Au G20, à Bruxelles, en France, le sujet de la taxe sur les transactions financières revient régulièrement depuis plusieurs années. 

Mais la volonté du Président français de se lancer seul dans l’aventure a surpris tout le monde à commencer par l’Allemagne. Alors que la campagne électorale a commencé en France, Nicolas Sarkozy a averti, vendredi 6 janvier, que Paris n’excluait pas d’avancer seule si elle ne ralliait pas ses partenaires à sa démarche.

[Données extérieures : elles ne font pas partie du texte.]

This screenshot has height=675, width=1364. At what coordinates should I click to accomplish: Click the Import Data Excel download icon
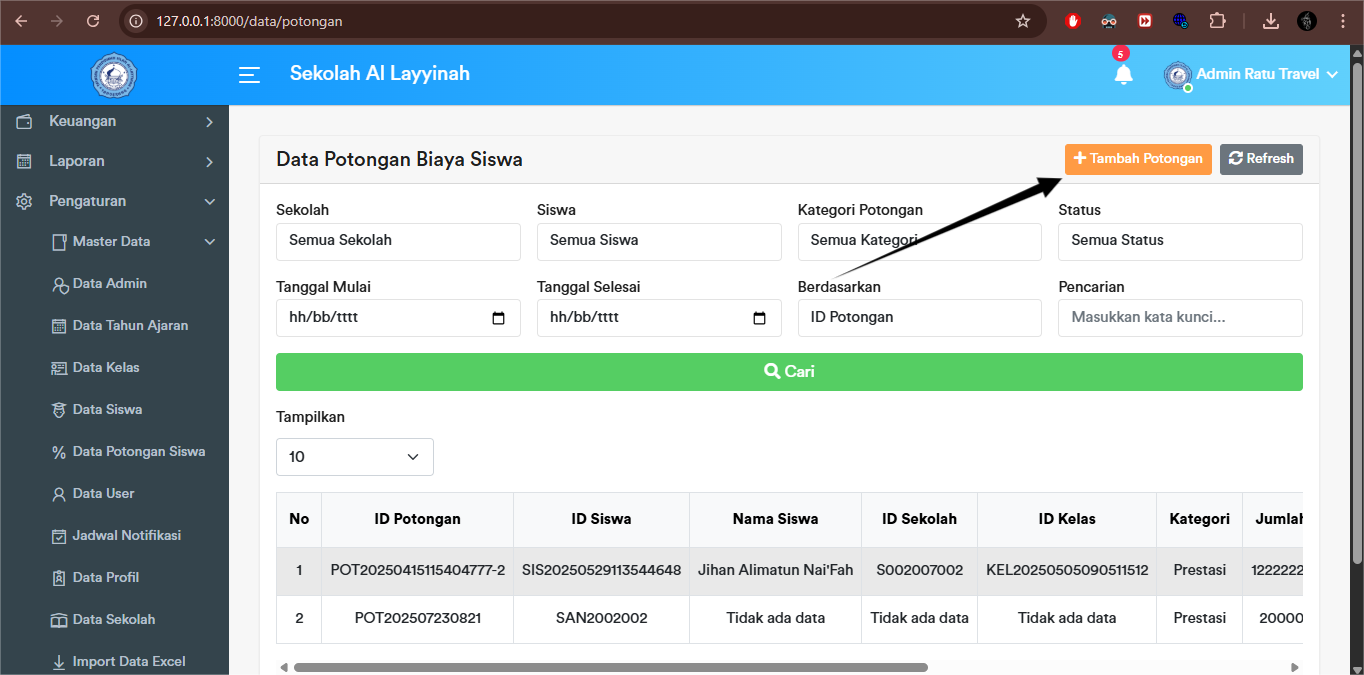[x=59, y=661]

Mais la tâche risque d’être plus qu’ardue. Et il semble peu probable que Berlin et Rome cèdent aux sirènes électoralistes françaises. L’Allemagne et le président du Conseil italien Mario Monti ont fait savoir qu’ils n’aimaient guère l’idée d’une initiative précipitée et solitaire, jugée périlleuse par des économistes.

Agir au plan européen

Le porte-parole de la chancelière Angela Merkel, Steffen Seibert, a rappelé que l’objectif restait pour Berlin l’introduction d’une telle taxe au niveau de l’UE.

« Il faut une perspective européenne à laquelle nous travaillons tous », a pour sa part déclaré, vendredi 6 janvier à Paris, Mario Monti, pour qui cela « doit concerner au moins la zone euro ».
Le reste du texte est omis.